Genesis 25

Genesis 25


Genesis 25 Commentary

by Brad Boyles

In the music industry, most fans hate sellouts. According to Wikipedia, “selling out” is a common expression for the compromising of a person’s integrity, morality, authenticity, or principles in exchange for personal gain, such as money. In terms of music or art, selling out is associated with attempts to tailor material to a mainstream or commercial audience.

The reason this is so offensive is that it deals in compromises. Whether it be money or fame, selling out is one of the quickest ways to lose your dedicated fan base.

Here in Genesis 25, we see the true character of Esau in his behavior. Even though God chose Jacob before birth, the wisdom of God prevailed as Esau decided to “sell out.”

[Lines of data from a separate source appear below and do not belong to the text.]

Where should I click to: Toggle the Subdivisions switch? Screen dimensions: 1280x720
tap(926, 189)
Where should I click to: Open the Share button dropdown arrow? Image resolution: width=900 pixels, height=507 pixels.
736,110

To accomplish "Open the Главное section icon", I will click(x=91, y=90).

Genesis 25:29-34 HCSB  Once when Jacob was cooking a stew, Esau came in from the field exhausted.  30  He said to Jacob, “Let me eat some of that red stuff, because I’m exhausted.” That is why he was also named Edom.  31  Jacob replied, “First sell me your birthright.”  32  “Look,” said Esau, “I’m about to die, so what good is a birthright to me?”  33  Jacob said, “Swear to me first.” So he swore to Jacob and sold his birthright to him.  34  Then Jacob gave bread and lentil stew to Esau; he ate, drank, got up, and went away. So Esau despised his birthright.

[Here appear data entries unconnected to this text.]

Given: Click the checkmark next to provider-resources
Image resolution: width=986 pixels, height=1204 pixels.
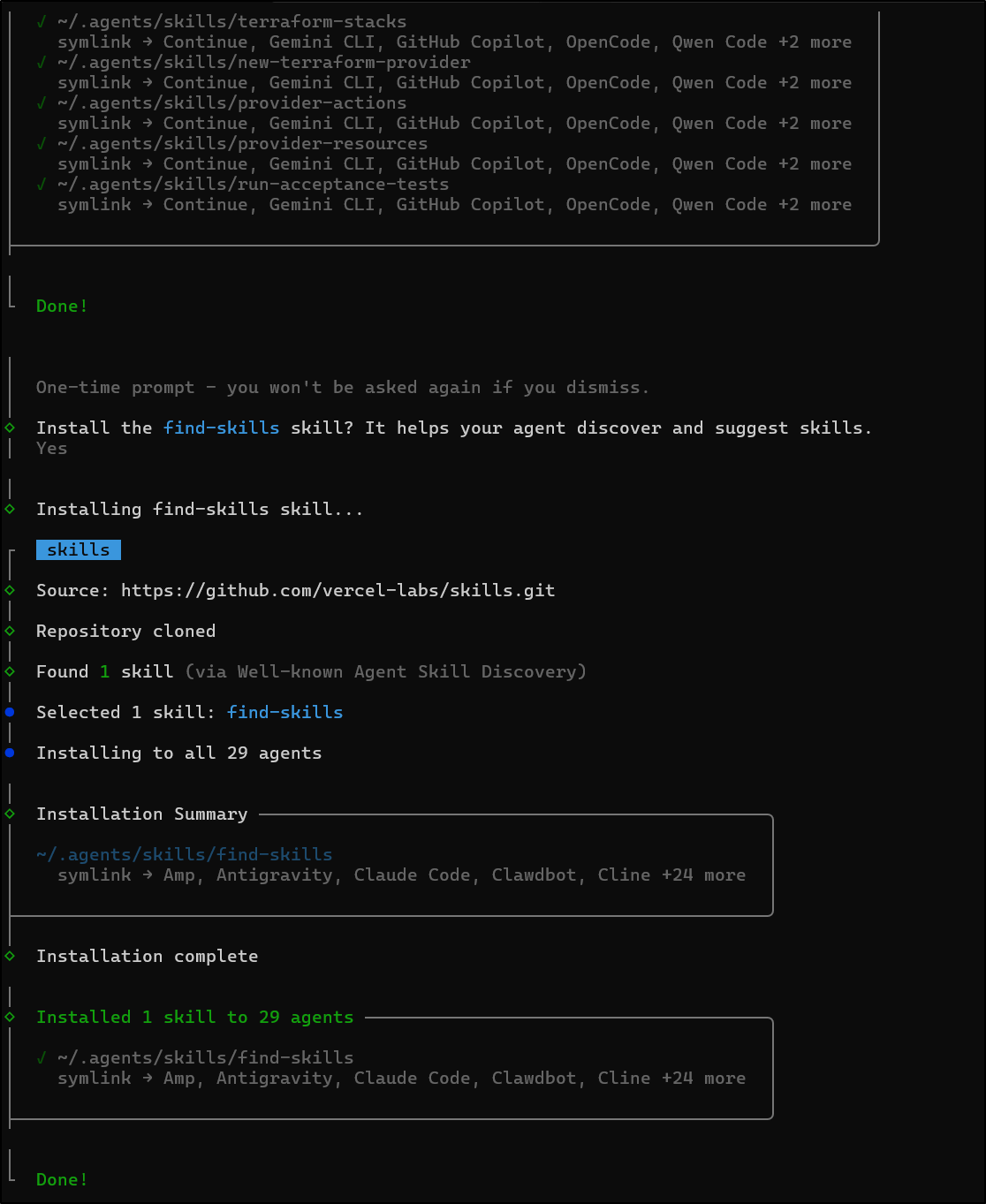Looking at the screenshot, I should [39, 143].
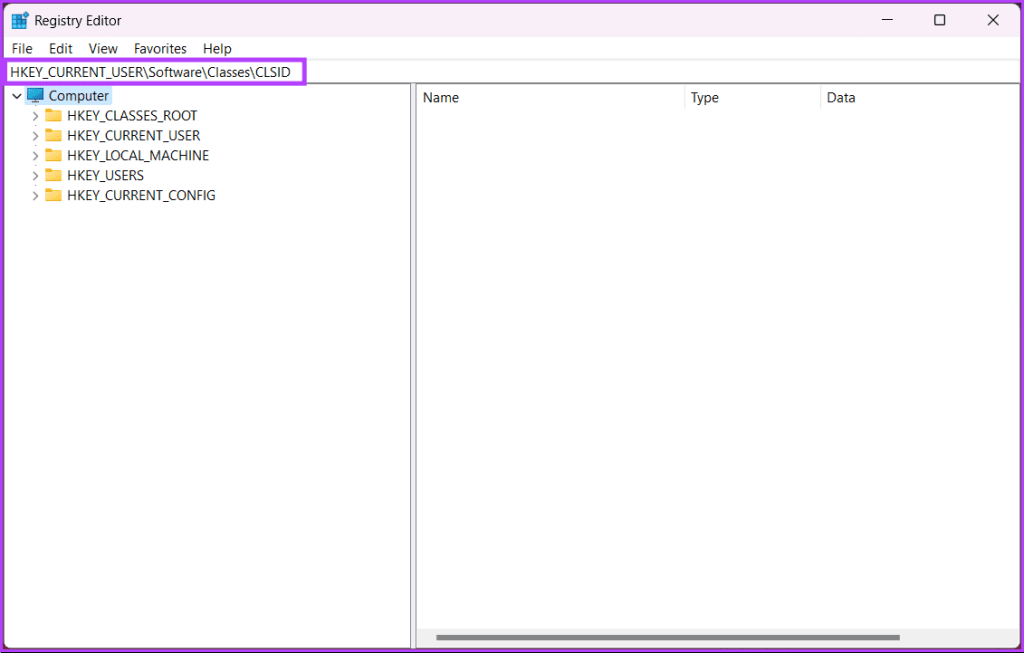Click the HKEY_USERS folder icon
Screen dimensions: 1024x653
[x=54, y=175]
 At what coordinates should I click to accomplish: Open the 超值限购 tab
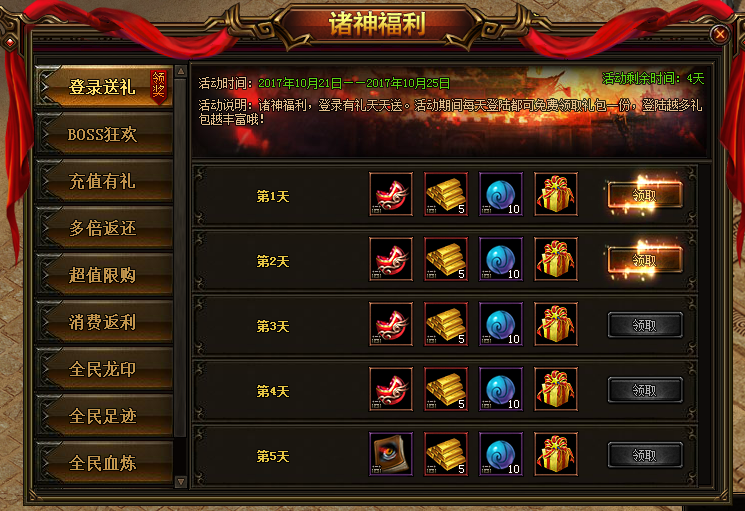(x=104, y=275)
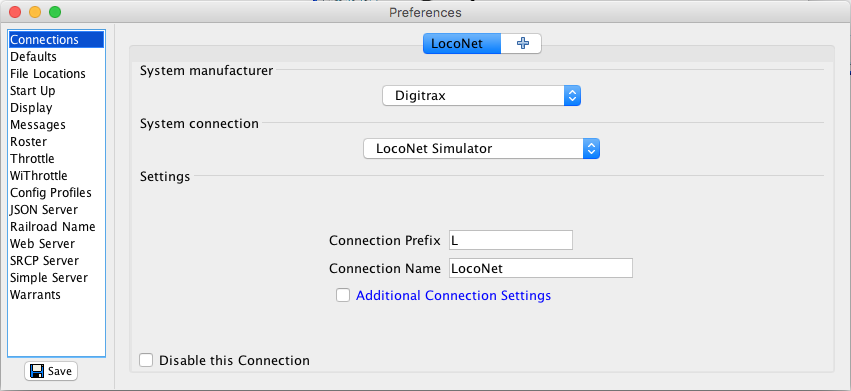Focus the Connection Prefix field
Viewport: 851px width, 391px height.
[511, 240]
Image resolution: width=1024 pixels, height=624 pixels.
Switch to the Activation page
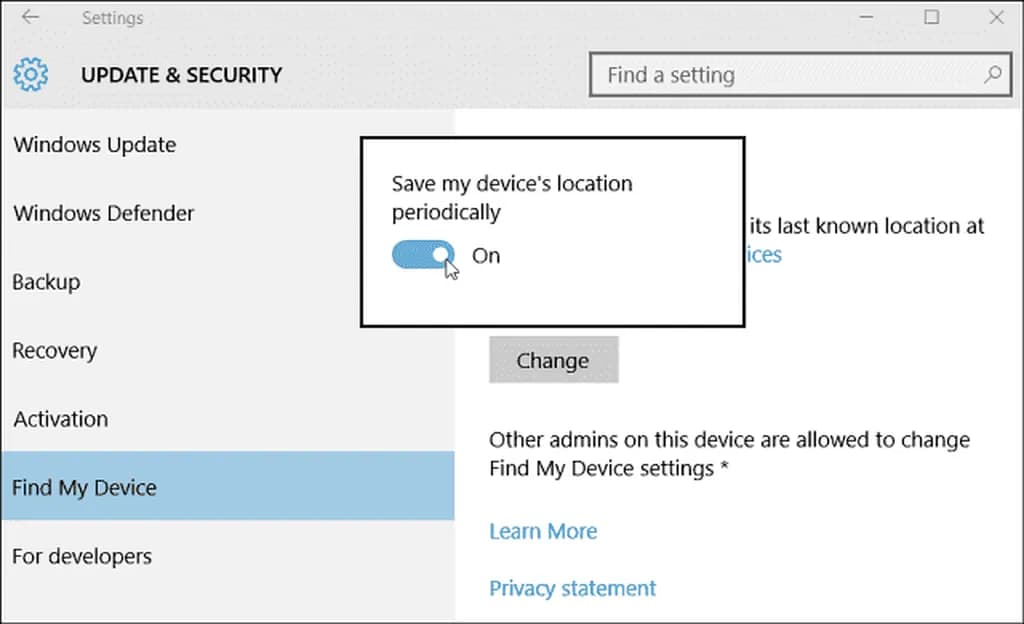[61, 419]
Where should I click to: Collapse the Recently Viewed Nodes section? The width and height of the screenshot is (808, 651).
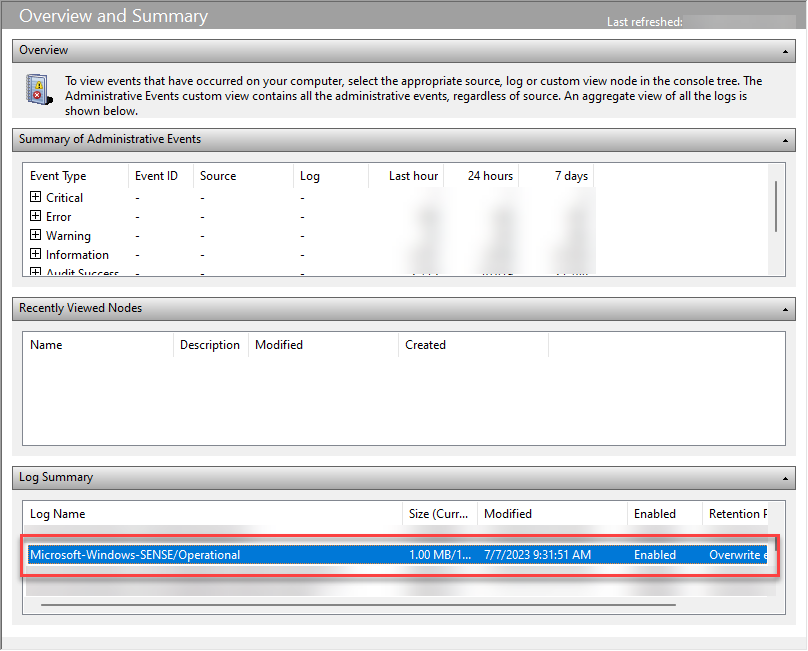click(786, 308)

Yes, it was not a great look for Jacob. He tricked his brother. However, Esau agreed, and with his agreement, he becomes the first human to coin the phrase YOLO. He doesn’t actually say it, but he comes pretty close! Since he knows he’s going to die one day anyway, he figures he might as well enjoy life right now. The soup looks good, so he takes it. In what is arguably the worst trade deal in human history, Esau gives up a lifelong blessing just to have some soup that smells good!

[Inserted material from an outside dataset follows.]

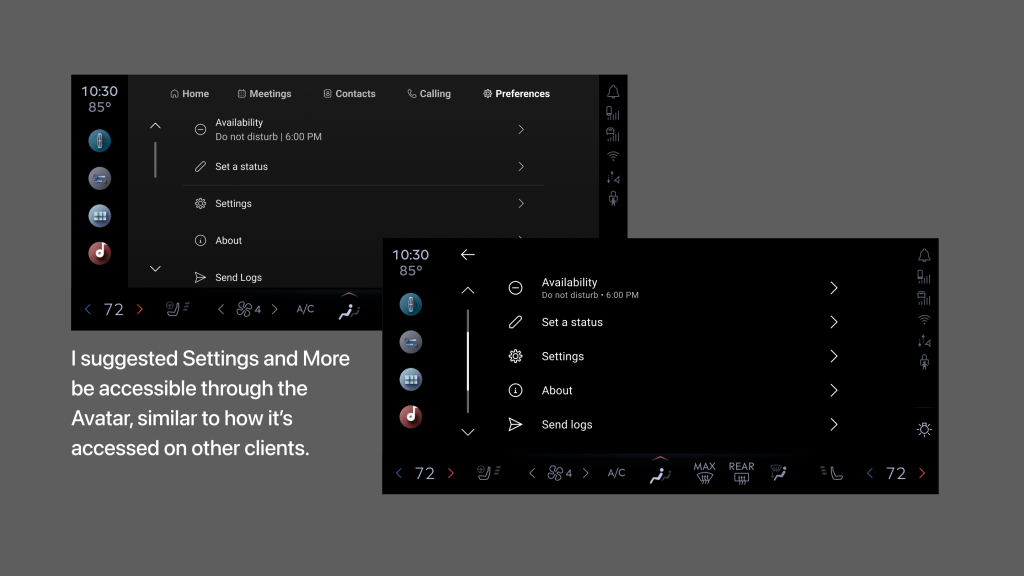Image resolution: width=1024 pixels, height=576 pixels.
Task: Expand the row with the pencil icon via its front-screen chevron
Action: coord(833,323)
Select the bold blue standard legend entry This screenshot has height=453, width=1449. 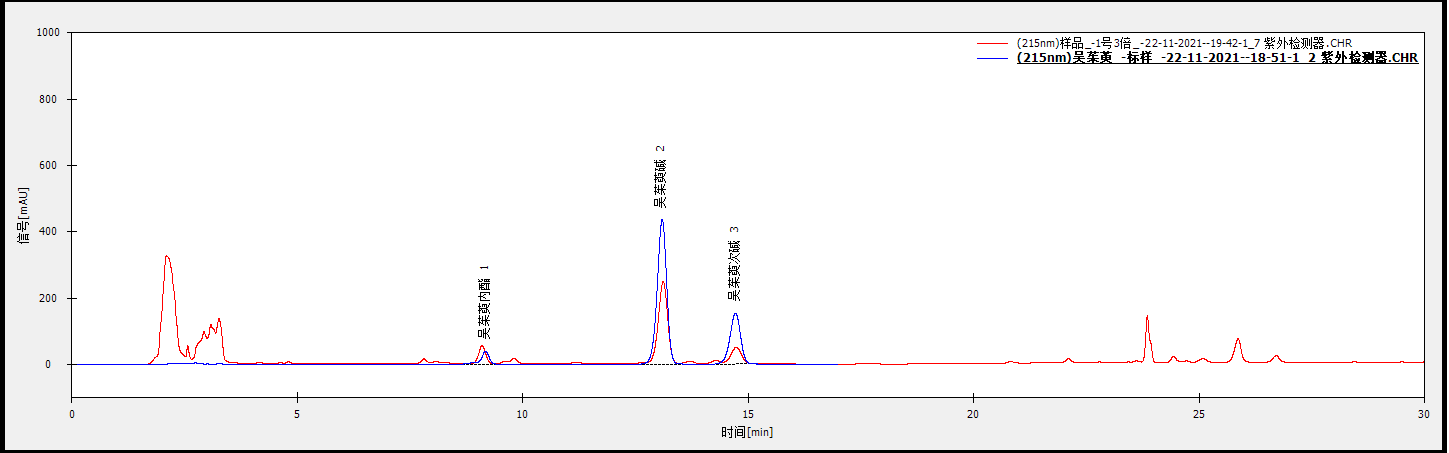coord(1216,58)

Additionally, Scripture tells us that Esau despised his birthright. He was flippant to spiritual and family matters. In one word, he was selfish.

What are the “birthrights” that we despise? Are we flippant with God on spiritual matters? Do we indulge ourselves with what we want now instead of holding out for a greater promise? These are all prickly questions to ponder.